-- Texto de lectura --
□ □ □ □ □

El hábito de quebrar cuando camina en el bosque es tan fuerte en el mitayero amazónico que cuando avanza por una trocha abierta con anterioridad, no puede evitar la costumbre de quebrar a su costado cada ratito ramas u hojas, lo que ayuda a mantener abierto el paso. Y cuando un mitayero cuenta alguna aventura en la selva, con ese estilo tan peculiar de los amazónicos, de escenificar el relato, e imitar con maestría hasta los ruidos de la naturaleza, en vez de decir «camina, camina», suelen decir «quiebra, quiebra», para indicar un penoso avance por la selva.
Por casi un cuarto de siglo he caminado por los bosques de Loreto estudiando las aves. Nunca me he perdido, pese a que muchas veces me he internado sin guía, porque siempre he seguido los consejos de mi maestro Enrique Maynas y otros sabios indígenas: «Sigue la trocha; si tu trocha se bifurca, marca para saber por dónde viniste; si sales de la trocha, marca cada pocos metros quebrando ramitas y hojas… Y mira bien de qué lado tienes el sol cuando sales en la mañana, en la tarde, de vuelta, debe estar del mismo lado.»
A veces me he despistado y he perdido la trocha que estaba siguiendo, especialmente cuando estaba tratando de acercarme a algún ave para identificarla, mi trabajo por muchos años. Aquí lo importante es guardar la calma y no avanzar sin ton ni son monte a través. Yo suelo marcar cuidadosamente el lugar donde me percaté que me había perdido, y avanzo en una dirección, ‘quebrando quebrando’, por unos metros. Si no encuentro ninguna trocha en esa dirección, retrocedo a mi punto original y avanzo en la dirección contraria, y luego en las dos perpendiculares, hasta que llego a un camino. Nunca me ha fallado.

□ □ □ □ □

-- Consigna --
Copia sin cambios, del texto sobre caminar por la selva amazónica, el fragmento que empieza con las palabras que contienen "A veces me he" y termina con "me ha fallado.".

-- Datos --
□ □ □ □ □

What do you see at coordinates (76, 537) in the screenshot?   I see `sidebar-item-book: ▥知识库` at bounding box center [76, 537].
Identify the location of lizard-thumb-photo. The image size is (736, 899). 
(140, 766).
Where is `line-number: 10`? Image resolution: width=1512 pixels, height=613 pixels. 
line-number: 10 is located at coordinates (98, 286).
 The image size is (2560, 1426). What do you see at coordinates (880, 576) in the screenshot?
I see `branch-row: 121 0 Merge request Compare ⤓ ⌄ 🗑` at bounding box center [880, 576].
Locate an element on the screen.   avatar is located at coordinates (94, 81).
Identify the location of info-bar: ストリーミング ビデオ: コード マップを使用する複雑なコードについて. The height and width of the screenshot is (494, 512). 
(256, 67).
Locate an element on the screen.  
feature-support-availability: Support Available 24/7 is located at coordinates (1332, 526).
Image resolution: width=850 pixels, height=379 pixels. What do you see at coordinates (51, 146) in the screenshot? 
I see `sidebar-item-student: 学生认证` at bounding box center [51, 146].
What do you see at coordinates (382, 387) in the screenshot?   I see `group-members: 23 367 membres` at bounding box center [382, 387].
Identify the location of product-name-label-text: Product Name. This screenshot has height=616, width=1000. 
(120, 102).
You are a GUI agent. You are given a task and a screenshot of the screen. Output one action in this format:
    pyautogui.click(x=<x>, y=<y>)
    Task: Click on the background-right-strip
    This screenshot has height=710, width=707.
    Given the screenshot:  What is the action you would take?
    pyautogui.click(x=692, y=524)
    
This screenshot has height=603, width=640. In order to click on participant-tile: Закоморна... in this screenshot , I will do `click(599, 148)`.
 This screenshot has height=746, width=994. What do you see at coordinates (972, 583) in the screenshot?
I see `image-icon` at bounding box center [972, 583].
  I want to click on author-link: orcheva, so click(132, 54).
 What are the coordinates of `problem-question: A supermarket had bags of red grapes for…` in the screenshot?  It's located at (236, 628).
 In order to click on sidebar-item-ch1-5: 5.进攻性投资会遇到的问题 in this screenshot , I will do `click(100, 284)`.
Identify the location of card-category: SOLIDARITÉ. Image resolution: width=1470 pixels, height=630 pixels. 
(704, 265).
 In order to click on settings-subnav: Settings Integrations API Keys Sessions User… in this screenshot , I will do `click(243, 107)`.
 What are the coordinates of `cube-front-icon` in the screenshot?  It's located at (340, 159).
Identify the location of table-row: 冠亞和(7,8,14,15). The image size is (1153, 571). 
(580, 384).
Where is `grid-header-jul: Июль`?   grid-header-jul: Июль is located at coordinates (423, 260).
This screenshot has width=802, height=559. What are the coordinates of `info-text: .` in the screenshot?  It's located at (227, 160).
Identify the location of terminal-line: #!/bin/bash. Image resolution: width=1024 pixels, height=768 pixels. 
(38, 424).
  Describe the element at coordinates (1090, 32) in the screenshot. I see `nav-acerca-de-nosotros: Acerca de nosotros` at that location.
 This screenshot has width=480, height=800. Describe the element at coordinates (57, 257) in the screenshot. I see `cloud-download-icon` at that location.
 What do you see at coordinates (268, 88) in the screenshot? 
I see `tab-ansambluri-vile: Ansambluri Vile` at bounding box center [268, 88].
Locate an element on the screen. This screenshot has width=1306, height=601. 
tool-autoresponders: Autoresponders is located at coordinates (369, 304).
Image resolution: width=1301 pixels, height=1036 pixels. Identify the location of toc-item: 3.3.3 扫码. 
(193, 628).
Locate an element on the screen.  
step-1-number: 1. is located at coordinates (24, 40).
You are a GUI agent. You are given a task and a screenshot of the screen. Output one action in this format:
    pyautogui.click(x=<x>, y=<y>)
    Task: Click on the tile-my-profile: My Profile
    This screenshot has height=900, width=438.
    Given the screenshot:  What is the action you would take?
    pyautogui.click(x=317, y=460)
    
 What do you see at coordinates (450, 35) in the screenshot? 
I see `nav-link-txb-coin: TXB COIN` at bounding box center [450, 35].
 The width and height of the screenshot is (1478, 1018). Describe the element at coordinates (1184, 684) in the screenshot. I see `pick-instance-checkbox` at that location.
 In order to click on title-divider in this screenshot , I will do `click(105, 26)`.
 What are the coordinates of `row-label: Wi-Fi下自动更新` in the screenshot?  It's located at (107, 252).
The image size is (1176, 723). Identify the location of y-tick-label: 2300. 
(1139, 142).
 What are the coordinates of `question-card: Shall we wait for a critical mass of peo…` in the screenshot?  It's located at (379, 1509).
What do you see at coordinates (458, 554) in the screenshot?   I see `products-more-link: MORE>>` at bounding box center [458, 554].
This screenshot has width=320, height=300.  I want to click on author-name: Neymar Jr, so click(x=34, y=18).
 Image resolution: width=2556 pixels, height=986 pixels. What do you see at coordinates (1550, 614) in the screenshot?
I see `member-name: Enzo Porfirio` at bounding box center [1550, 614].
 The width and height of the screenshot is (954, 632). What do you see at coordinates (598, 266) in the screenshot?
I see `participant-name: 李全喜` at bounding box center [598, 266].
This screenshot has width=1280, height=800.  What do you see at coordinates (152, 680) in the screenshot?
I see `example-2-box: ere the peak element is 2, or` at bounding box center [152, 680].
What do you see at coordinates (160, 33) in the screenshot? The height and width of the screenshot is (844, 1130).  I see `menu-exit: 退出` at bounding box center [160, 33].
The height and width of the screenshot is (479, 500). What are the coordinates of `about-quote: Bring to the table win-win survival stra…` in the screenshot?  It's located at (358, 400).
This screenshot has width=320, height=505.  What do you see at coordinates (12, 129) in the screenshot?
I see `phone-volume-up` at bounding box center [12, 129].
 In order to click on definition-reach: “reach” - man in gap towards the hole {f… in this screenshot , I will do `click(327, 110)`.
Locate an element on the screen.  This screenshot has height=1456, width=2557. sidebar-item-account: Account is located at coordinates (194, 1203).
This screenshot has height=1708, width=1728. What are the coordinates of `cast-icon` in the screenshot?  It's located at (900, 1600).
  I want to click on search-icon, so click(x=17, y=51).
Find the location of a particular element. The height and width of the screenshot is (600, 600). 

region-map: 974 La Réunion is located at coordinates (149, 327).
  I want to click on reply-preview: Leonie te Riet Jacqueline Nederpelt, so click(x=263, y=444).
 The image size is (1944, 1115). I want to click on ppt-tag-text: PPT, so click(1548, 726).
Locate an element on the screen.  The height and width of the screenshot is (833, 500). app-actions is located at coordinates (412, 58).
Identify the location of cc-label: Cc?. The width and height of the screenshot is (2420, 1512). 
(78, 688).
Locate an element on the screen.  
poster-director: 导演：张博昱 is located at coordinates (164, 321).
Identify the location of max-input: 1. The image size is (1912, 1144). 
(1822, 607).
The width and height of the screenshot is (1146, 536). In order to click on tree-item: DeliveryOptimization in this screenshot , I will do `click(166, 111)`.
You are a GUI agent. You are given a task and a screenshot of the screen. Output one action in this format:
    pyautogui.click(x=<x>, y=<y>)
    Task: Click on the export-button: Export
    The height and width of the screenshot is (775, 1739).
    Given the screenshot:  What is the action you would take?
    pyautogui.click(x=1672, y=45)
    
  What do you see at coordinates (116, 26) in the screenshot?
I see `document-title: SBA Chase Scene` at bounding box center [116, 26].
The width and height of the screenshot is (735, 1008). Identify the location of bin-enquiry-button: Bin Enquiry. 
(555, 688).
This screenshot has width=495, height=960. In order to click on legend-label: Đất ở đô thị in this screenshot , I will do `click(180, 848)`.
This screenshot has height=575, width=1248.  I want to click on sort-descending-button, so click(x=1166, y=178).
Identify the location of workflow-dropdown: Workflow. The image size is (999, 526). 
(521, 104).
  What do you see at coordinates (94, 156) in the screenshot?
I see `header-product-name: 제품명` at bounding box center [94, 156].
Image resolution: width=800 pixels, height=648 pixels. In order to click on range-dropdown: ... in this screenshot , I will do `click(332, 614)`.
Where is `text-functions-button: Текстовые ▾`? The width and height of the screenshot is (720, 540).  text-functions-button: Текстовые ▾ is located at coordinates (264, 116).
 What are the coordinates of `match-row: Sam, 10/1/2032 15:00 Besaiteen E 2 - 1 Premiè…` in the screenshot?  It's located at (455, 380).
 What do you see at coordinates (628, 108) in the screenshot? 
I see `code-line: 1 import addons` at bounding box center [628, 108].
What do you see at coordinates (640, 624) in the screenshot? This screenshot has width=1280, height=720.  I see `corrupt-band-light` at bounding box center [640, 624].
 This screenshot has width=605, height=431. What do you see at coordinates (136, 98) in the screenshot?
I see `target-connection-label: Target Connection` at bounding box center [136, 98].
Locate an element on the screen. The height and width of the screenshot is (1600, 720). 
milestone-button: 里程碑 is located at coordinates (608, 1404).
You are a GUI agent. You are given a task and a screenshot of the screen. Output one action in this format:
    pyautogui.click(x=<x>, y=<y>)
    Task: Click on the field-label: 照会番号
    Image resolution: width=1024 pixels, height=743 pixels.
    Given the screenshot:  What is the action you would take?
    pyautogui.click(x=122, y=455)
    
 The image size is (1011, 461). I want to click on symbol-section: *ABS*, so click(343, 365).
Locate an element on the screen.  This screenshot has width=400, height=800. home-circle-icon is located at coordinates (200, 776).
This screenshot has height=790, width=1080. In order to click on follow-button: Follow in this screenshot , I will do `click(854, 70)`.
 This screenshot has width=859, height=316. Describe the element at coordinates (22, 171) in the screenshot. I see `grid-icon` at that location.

□ □ □ □ □

-- Resultado --
A veces me he despistado y he perdido la trocha que estaba siguiendo, especialmente cuando estaba tratando de acercarme a algún ave para identificarla, mi trabajo por muchos años. Aquí lo importante es guardar la calma y no avanzar sin ton ni son monte a través. Yo suelo marcar cuidadosamente el lugar donde me percaté que me había perdido, y avanzo en una dirección, ‘quebrando quebrando’, por unos metros. Si no encuentro ninguna trocha en esa dirección, retrocedo a mi punto original y avanzo en la dirección contraria, y luego en las dos perpendiculares, hasta que llego a un camino. Nunca me ha fallado.